What is expected:
Only one stretch of the listing below is wanted. Give it again exactly, from the line with "Identify the click" through the line with "Need Enterprise Access?".

Listed records:
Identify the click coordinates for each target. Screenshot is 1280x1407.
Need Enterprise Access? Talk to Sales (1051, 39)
* * *
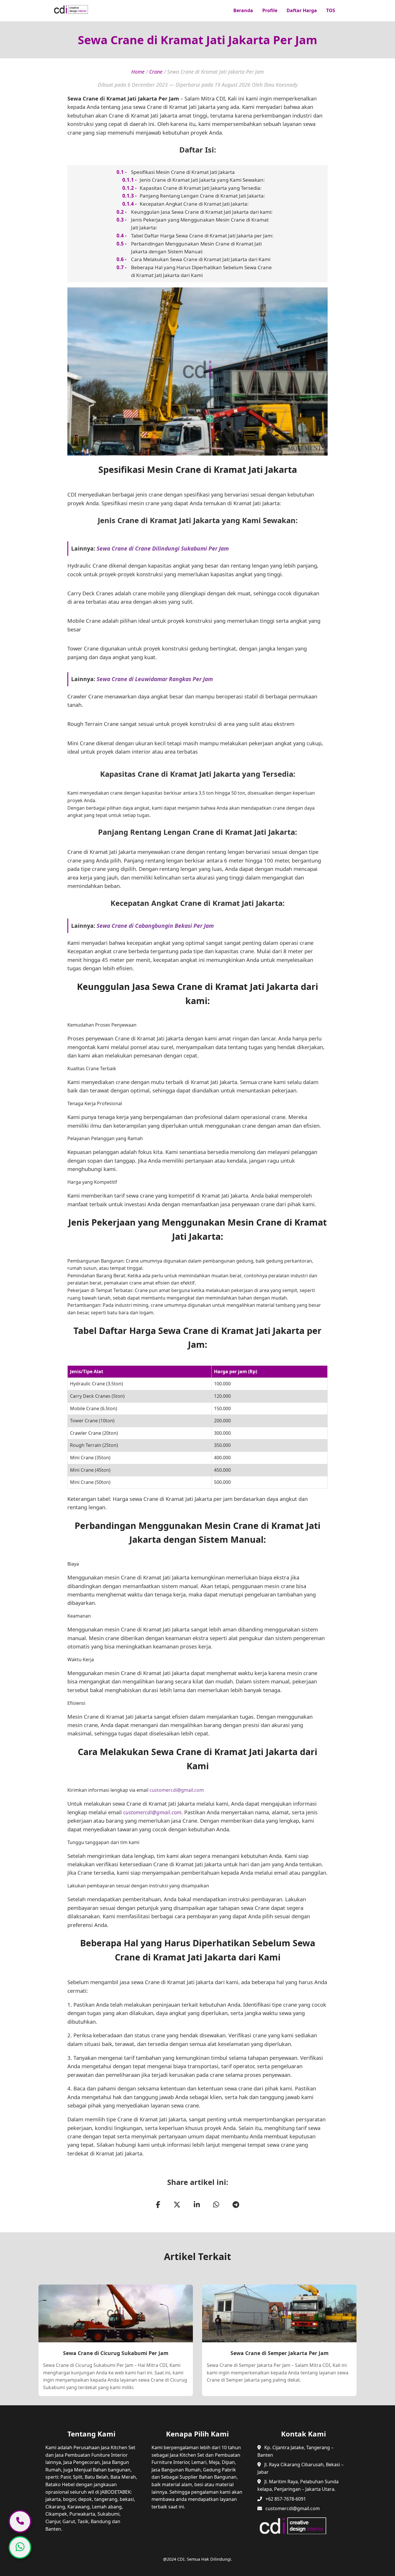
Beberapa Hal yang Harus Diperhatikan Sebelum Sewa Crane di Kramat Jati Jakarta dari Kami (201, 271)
...
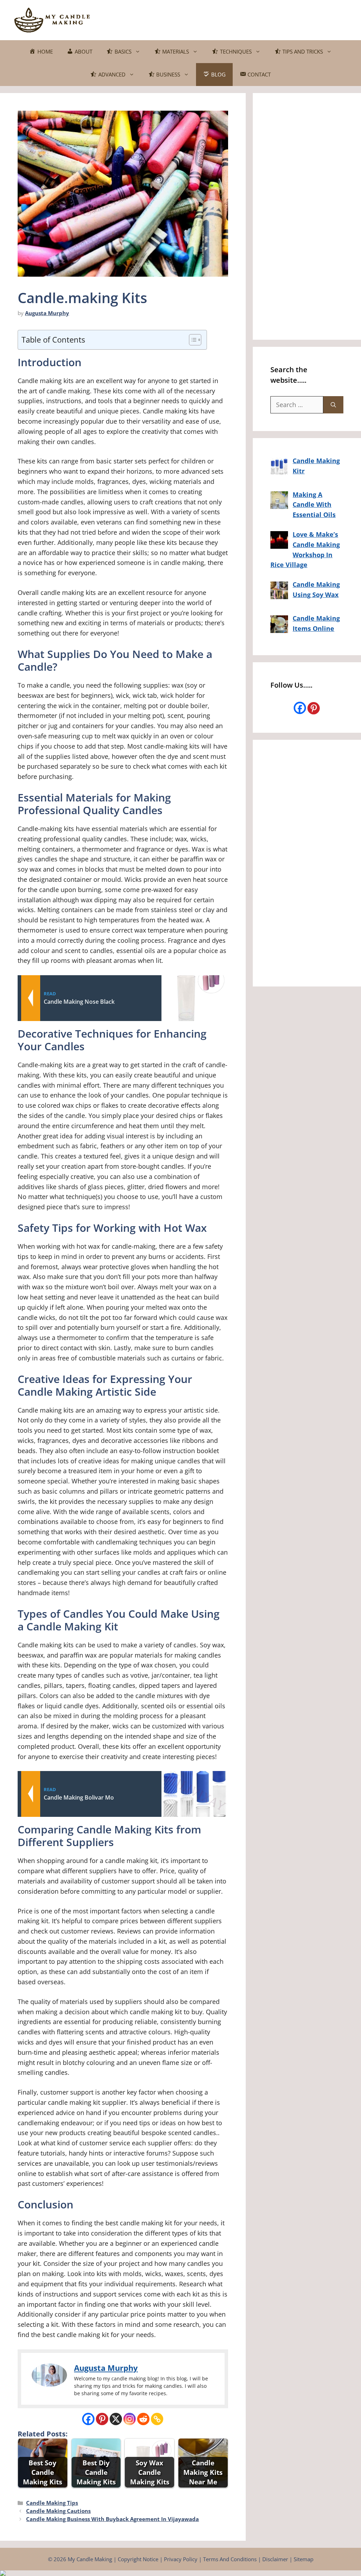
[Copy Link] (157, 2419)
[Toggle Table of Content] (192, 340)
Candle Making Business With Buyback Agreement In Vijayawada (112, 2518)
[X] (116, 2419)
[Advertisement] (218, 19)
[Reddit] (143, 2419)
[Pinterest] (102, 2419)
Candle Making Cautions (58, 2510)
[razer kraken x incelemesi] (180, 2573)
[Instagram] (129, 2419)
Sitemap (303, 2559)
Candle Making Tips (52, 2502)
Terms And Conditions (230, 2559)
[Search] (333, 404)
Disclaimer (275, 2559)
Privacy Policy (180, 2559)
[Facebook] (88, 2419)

Answer to this problem:
Identify the click coordinates for each target. Screenshot is 1280x1407.
Need Enterprise Access? Talk to Sales (1051, 39)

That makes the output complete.